>> Begin Extracted entries

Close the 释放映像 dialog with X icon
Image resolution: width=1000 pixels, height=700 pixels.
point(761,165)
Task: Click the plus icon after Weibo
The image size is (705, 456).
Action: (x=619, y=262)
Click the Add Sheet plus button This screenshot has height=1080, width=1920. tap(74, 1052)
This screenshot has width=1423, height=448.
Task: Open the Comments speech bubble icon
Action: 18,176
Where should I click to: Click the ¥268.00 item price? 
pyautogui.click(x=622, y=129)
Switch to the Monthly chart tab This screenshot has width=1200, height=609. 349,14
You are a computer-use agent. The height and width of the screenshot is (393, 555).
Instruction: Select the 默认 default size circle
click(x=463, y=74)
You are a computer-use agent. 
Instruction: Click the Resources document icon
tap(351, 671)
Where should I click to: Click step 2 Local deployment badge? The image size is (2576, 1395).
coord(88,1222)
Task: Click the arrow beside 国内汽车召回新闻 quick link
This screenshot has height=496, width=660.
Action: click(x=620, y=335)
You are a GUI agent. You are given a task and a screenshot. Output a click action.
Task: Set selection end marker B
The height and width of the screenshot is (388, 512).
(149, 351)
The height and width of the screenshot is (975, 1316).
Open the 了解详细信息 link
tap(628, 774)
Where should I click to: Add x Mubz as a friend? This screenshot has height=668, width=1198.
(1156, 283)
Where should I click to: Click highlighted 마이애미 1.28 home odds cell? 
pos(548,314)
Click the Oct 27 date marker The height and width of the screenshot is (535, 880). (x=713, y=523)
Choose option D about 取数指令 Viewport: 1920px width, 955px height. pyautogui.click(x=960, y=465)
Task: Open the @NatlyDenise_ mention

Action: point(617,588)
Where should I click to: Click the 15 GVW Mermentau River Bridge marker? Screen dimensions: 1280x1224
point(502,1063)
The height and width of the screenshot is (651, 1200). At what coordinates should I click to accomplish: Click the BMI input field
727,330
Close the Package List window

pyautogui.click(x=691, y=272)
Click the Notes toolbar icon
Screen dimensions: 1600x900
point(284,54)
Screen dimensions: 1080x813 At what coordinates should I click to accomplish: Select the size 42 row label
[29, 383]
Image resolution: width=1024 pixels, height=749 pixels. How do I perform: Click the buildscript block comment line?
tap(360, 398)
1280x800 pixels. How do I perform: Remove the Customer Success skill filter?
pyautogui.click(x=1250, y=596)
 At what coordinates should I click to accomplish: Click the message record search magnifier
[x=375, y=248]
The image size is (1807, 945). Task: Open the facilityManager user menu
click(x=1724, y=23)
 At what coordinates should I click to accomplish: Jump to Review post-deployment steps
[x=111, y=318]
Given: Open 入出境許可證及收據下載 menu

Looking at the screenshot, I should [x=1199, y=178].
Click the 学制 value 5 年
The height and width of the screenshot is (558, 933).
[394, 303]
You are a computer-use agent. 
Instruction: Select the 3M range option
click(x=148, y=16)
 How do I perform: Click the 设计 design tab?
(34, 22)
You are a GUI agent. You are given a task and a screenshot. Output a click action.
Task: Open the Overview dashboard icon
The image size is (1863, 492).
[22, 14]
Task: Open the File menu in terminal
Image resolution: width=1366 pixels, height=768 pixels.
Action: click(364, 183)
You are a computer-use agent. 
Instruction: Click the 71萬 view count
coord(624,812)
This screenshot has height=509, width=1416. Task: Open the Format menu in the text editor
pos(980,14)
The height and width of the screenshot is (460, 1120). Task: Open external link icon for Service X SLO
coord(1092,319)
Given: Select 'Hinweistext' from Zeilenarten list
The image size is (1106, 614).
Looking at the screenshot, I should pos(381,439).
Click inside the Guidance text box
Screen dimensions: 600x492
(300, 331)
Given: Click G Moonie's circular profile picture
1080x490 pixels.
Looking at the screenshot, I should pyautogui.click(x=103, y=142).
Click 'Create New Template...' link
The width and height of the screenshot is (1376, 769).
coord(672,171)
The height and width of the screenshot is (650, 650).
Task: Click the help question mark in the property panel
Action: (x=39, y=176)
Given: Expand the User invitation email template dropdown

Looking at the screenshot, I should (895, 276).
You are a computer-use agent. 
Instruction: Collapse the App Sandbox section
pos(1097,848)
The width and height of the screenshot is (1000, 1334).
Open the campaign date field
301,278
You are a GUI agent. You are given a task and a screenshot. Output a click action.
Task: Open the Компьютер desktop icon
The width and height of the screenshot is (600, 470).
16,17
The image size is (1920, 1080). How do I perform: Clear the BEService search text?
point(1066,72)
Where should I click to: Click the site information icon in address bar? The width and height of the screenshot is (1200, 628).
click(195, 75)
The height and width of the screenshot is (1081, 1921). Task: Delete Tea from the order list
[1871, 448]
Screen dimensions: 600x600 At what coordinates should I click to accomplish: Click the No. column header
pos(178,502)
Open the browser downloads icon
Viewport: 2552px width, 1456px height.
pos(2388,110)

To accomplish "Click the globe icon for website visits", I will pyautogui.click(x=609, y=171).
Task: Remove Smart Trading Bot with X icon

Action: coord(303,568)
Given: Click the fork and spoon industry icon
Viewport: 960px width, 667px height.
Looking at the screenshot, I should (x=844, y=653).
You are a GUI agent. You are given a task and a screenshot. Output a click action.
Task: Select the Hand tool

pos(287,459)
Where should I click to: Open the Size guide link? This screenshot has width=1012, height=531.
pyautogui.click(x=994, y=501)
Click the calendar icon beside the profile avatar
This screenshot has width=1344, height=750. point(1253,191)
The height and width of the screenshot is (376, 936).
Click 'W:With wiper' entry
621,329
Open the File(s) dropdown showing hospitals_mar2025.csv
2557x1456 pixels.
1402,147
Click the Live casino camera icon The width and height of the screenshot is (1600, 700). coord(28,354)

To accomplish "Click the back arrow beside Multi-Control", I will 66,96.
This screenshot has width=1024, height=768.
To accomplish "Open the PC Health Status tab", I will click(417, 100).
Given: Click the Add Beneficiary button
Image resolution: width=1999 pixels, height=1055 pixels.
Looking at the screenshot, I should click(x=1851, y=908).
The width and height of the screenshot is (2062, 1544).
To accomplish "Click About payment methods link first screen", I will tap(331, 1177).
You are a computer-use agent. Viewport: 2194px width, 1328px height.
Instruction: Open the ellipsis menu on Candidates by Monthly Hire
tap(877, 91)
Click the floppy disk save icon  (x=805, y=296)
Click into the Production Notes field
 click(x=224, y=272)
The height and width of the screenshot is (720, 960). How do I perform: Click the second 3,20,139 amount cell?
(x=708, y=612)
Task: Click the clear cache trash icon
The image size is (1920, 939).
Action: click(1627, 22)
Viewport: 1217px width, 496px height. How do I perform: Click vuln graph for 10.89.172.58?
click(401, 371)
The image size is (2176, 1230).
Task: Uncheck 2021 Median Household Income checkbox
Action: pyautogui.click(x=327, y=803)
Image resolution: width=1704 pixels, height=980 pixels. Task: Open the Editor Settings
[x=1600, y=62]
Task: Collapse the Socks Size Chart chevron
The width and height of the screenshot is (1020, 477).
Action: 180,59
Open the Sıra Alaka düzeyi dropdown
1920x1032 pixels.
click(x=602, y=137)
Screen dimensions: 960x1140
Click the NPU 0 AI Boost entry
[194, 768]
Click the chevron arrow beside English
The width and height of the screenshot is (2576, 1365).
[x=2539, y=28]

>> End Extracted entries

▸ Written exercise
Return the stretch from the start of the records through the line containing "click(x=463, y=74)", copied verbatim.

▸ The solution
Close the 释放映像 dialog with X icon
Image resolution: width=1000 pixels, height=700 pixels.
point(761,165)
Task: Click the plus icon after Weibo
The image size is (705, 456).
Action: (x=619, y=262)
Click the Add Sheet plus button This screenshot has height=1080, width=1920. tap(74, 1052)
This screenshot has width=1423, height=448.
Task: Open the Comments speech bubble icon
Action: 18,176
Where should I click to: Click the ¥268.00 item price? 
pyautogui.click(x=622, y=129)
Switch to the Monthly chart tab This screenshot has width=1200, height=609. 349,14
You are a computer-use agent. The height and width of the screenshot is (393, 555).
Instruction: Select the 默认 default size circle
click(x=463, y=74)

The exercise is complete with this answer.